# [Source excerpt]
-=-=-=-=-

Sunday 30 March 2014

Sometimes Being Sick Is A Good Thing

It is about an hour away from midnight.  I'm sitting in my room, cat curled up on my lap purring contentedly, my window is open just a smidgen, letting the fresh night air in.  I heard a bird sing for a moment outside, and it lifted my spirit immensely.

I'm getting over being sick.  Wednesday night I came to realise I had the flu, and I had to skip two days of work to recover.  And as much as I disliked missing out on work and earning money that I need, it was nice to actually relax (as if you can call recovering from sickness relaxing) and catch up on some reading.

I don't know what anyone else is like when they get sick, but I get really loopy.  I mean reallllllly loopy.  Puns galore.  I laugh at everythin- no, wait, I already laugh at everything I say...I just laugh 10 times more.  And then the next day, everything that transpired between the time I was getting sick, to the time I actually was sick, is kind of a blur.  I remember it, but not as detailed as I remember things when I'm not sick.  I imagine that's what's like being drunk.  And if it's that stupid, I don't want any part in it.

Moving on.

While recovering from sickness, everything just seems...amplified.  And at the same time, it all seems really foggy and disoriented.  If that makes any sort of sense.  My brain is fogged and things aren't as clear as they should be.  And the things that are amplified are fears and worries and things I don't like to think about because otherwise I get way to stressed and anxious and that is obviously not good.

-=-=-=-=-

# [Supplied data]
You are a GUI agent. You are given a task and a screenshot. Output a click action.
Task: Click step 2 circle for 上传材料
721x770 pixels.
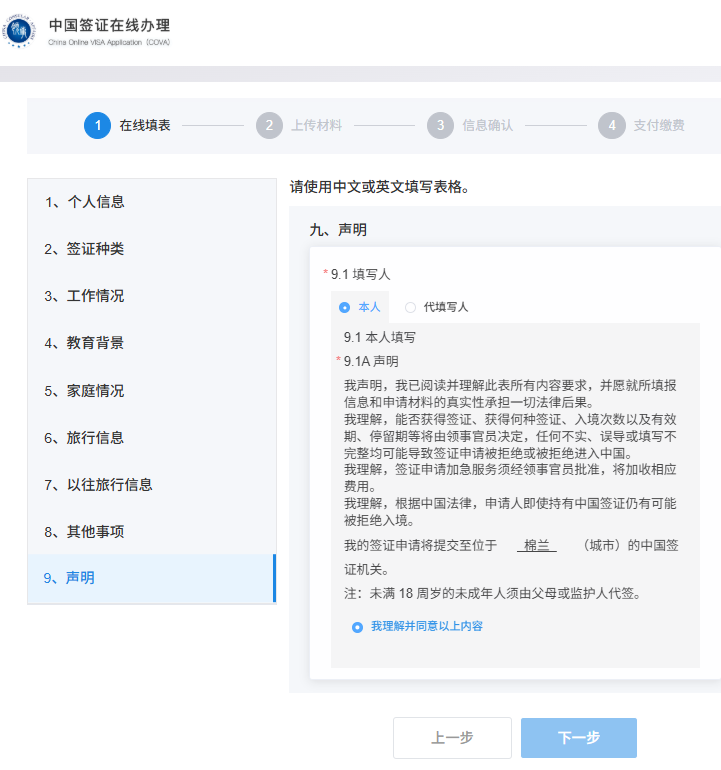(x=268, y=125)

-=-=-=-=-

# [Exercise requirements]
1: Answer these questions using the blog post about being sick:
(a) What animal is curled up on the writer's lap?
(b) On what night did the writer realize it was the flu?
(c) How many days of work did the writer skip to recover?
2: List every thing the blog post about being sick says seems amplified while the writer is recovering.

# [Responses per task]
1:
(a) A cat.
(b) Wednesday night.
(c) Two days.

2:
- Fears
- Worries
- Things the writer doesn't like to think about